● **Document passage**:
========================================================================
Sunday, April 13, 2008

Update...

Congratulations to Cal State Long beach/Garvey Space, (The team members overlap a lot so I’m not sure which group was the lead, the rocket I saw pictures of had decal for both) I heard  they successfully flew a Lox Methane rocket this weekend.   (I think this is the first ever) This adds to that groups firsts:



  • First Flown composite Lox Tank.

  • First flown aerospike

  • First flown Lox Methane.

 


For Unreasonable Rocket we think we were able to repair the tank. We will do a new Hydro test on Monday night or Tuesday. We re-welded the entire seam with a lot more heat. In any case I’ve been investigating new tank concepts and I’ve found a tank concept that will be stunningly light for peroxide. We may work on this for the 180 second vehicle. 


I finished machining my first Jet vane and shaft out of billet stainless (I hate machining stainless) I’m going to try to finish a couple more tonight. The Lathe work is done on all four ,the mill work still needs done on three of them.


OneJvane


I hunted down the cause of my helicopter crash and resolved that. I had a gain constant off by a factor of 2 when switching from position hold mode to position  and altitude hold mode. I flew it again and it flies nicely, but the tail rotor started acting really flaky. It would drift all over the place and not hold heading. Something is wrong, but all my field diagnostics gave me no info. I’m a bit stumped. I’m tempted to give the computer direct tail rotor control and remove the tail rotor gyro using only the IMU for tail rotor control. Just Like Jack did a while ago…

3 comments:

Anonymous said...
========================================================================
● **Given information**:
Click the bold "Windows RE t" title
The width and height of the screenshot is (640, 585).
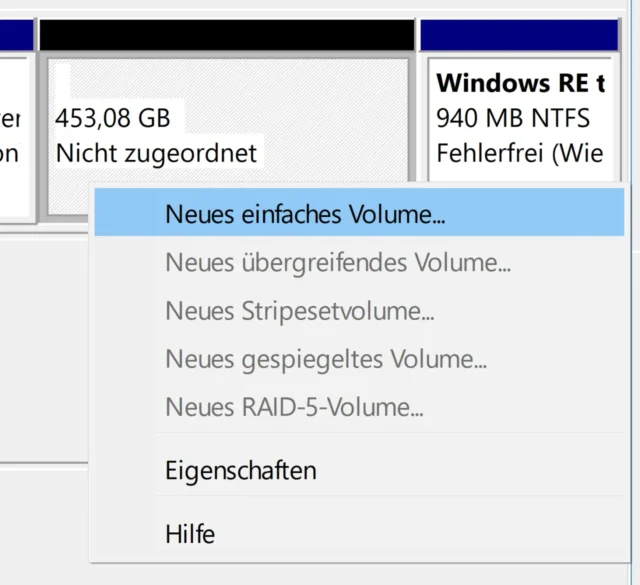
========================================================================
● **Work request 1**:
Answer these questions using the rocketry blog post, one line each:
(a) What propellant combination did the Cal State Long Beach/Garvey Space rocket fly this weekend?
(b) When is the new Hydro test of the repaired tank planned?
(c) What caused the helicopter crash?
● **Work request 2**:
List every "first" that the rocketry blog post credits to the Cal State Long Beach/Garvey Space group.
● **Work request 3**:
Continue the rocketry blog post from its final line.

● **Response box 1**:
(a) Lox Methane.
(b) Monday night or Tuesday.
(c) A gain constant was off by a factor of 2 when switching from position hold mode to position and altitude hold mode.

● **Response box 2**:
- First flown composite Lox tank
- First flown aerospike
- First flown Lox Methane

● **Response box 3**:
The vanes are so tiny! From what I remember, the AA vanes seemed to be something like 3 inches on the longest side... Is your motor significantly smaller than their peroxide motor?

Jesse D said...

Agreed! One thing I was wondering is how the heat soak from your engine will affect the vanes, and whether that depends on the size of the vane. i.e., large vs small radiator fins on small engines. It seems to me that you'd want your vanes to be large enough that the surface away from the nozzle would act as a mini radiator, thereby keeping the vane temperature down and not looking like:
Heated Vane

Paul Breed said...

We will see soon....
Realize that most of Armadillos vane work was done with a mixedmonoprop motors. These have a higher temperature than pure monoprop peroxide. We are also putting the vanes VERY close to the engine exit cone and if you turn all 4 vanes 90 degrees they completely cover the exhaust exit. No way to make them larger without spacing them away from the exit cone.